The College will not permit a private educational lender to use the College’s name, emblem, mascot, logo, or any other words, pictures, or symbols associated with the College to imply endorsement of private educational loans by that lender.
- Staffing Assistance
The College will not request or accept from any lender any assistance with call center staffing or financial aid office staffing. Nothing in this section, however, prevents the College from accepting assistance from a lender related to (i) professional development training for its staff; (ii) providing educational counseling materials, financial literacy materials, or debt management materials to borrowers, provided that such materials disclose to borrowers the identification of any lender that assisted in preparing or providing such materials; or (iii) staffing services on a short-term, nonrecurring basis to assist the College with financial aid-related functions during emergencies, including State-declared or federally-declared natural disasters, federally-declared national disasters, and other localized disasters and emergencies identified by the Secretary of Education.
- Code of Conduct
- Conflicts of Interest
- No employee shall have a conflict of interest with respect to any education loan or other student financial aid for which the employee has responsibility.
- No employee may process any transaction related to his/her own personal financial aid eligibility or that of a relative.
No employee may accept any gift from a lender, guarantor, or servicer of education loans.
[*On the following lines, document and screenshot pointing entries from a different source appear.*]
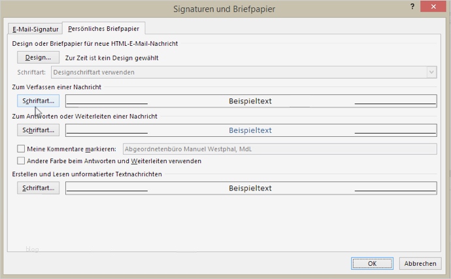The height and width of the screenshot is (279, 451).
Task: Click the help question mark icon
Action: [412, 7]
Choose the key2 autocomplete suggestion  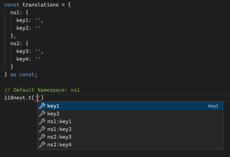(53, 114)
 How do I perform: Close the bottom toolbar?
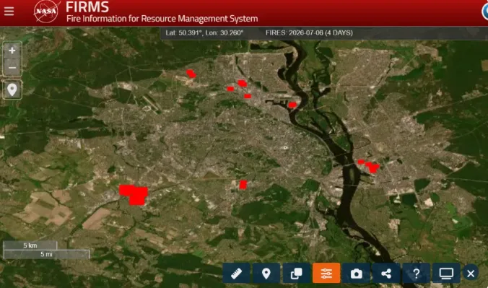471,274
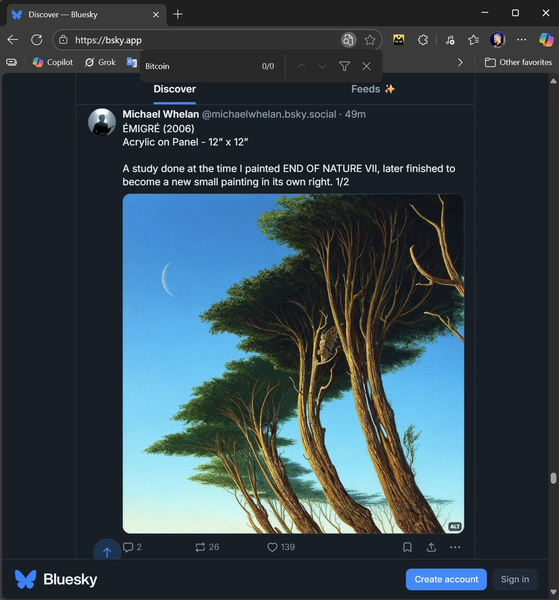Star the page via the address bar favorite icon
The image size is (559, 600).
pos(370,39)
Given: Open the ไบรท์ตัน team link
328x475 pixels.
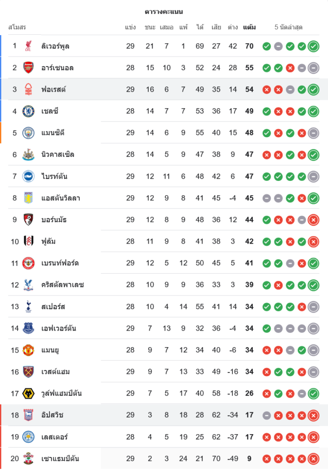Looking at the screenshot, I should pyautogui.click(x=54, y=176).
A gift to a family member of an employee or to any other individual based on that individual’s relationship with the employee shall be considered a gift to the employee if the gift is given with the knowledge and acquiescence of the employee and the employee has reason to believe the gift was given because of the employee’s position at the College.
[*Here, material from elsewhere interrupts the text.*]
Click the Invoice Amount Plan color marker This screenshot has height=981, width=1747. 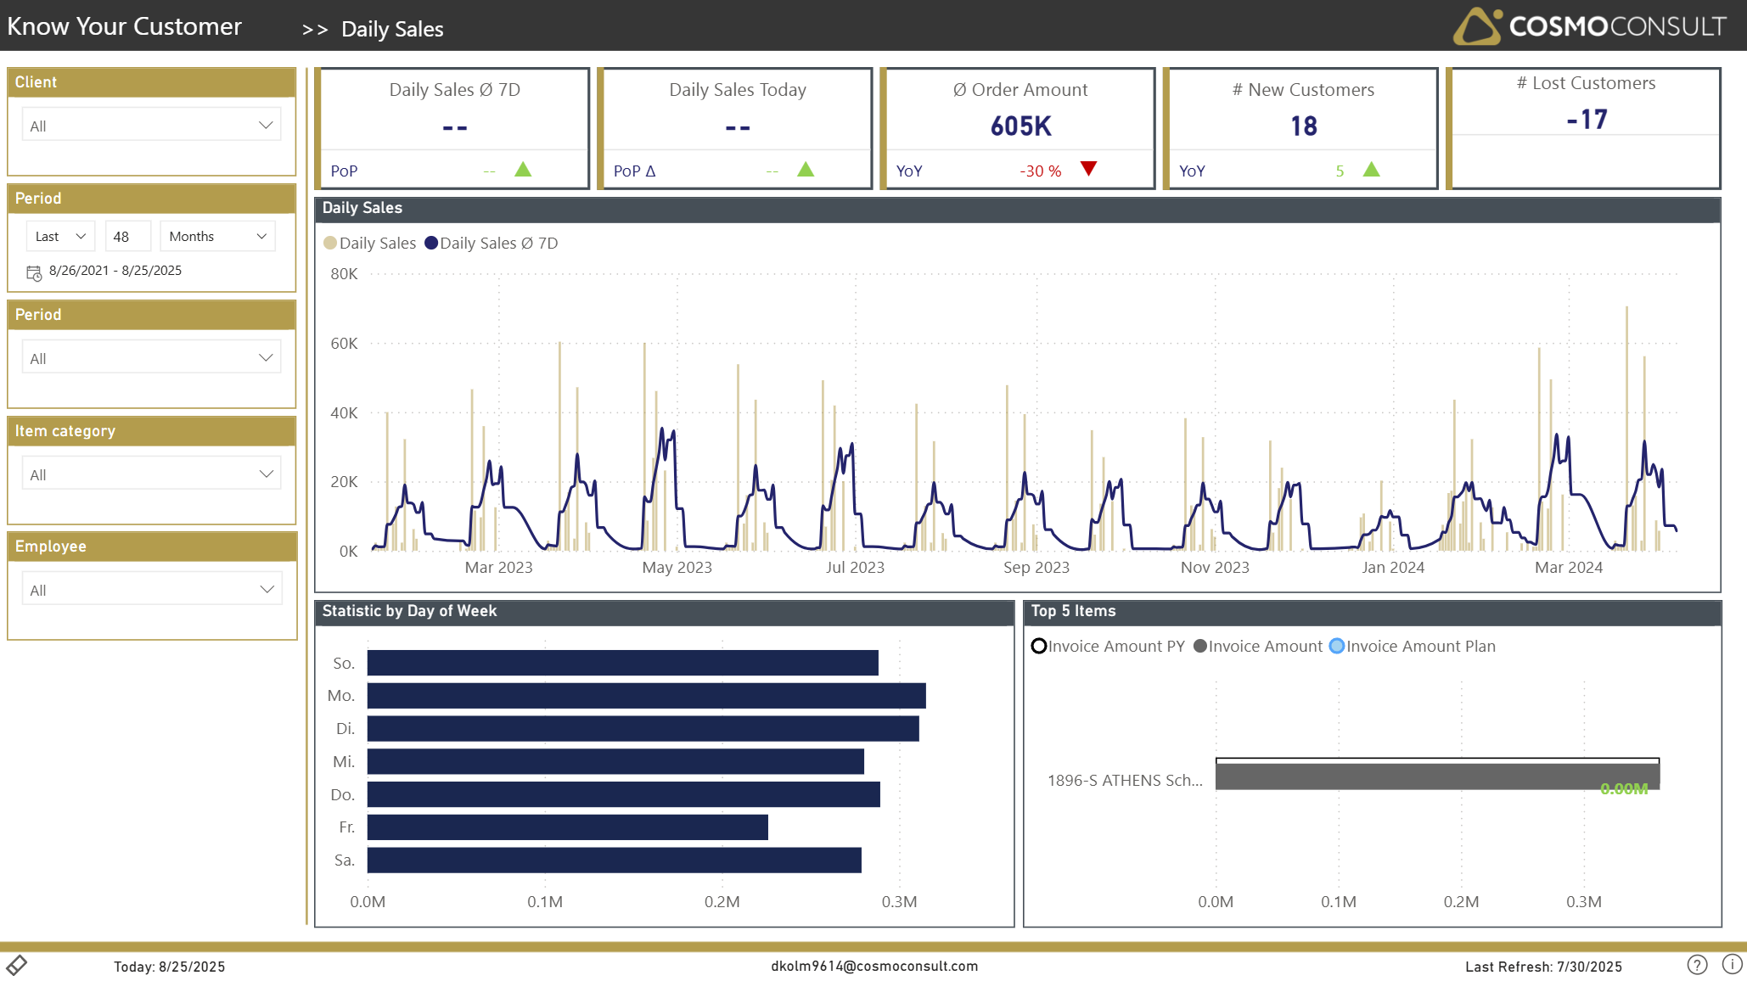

Token awards from professional associations (state, regional, or national) that recognize professional milestones or extraordinary service to parents and students, or scholarships for conference attendance or other professional development opportunities, may be accepted.
- Prohibited Contracting Arrangements
No employee shall accept from any lender or affiliate of any lender any fee, payment, or other financial benefit (including the opportunity to purchase stock) as compensation for any type of consulting arrangement or other contract to provide services to a lender or on behalf of a lender relating to education loans.
- Advisory Board Compensation
No employee who serves on an advisory board, commission, or group established by a lender, guarantor, or group of lenders or guarantors may receive anything of value from the lender, guarantor, or group of lenders or guarantors in return for that service.
- Reimbursement of Expenses
Expenses incurred while attending professional association meetings, conferences, or in connection with service on an advisory board, commission, or group described in Section V.D. of this Policy must be paid by the College. Entertainment expenses such as concert or sports tickets or greens fees may not be accepted. Employees are expected to personally pay for such expenses or request reimbursement from the College in accordance with College policy.
Employees may occasionally need to share meals with employees of lenders, guaranty agencies, the State of California, or other colleges or universities in the course of business. Meals offered as a part of meetings, conferences, or other events may be accepted if all participants in the meeting or event are offered the meals or if the meals are included as a part of a registration fee.
- Policy Violations
Violations of this Policy may result in disciplinary action, up to and including dismissal.
This Policy was developed based on the Statement of Ethical Principles and Code of Conduct adopted by the National Association of Student Financial Aid Administrators (NASFAA).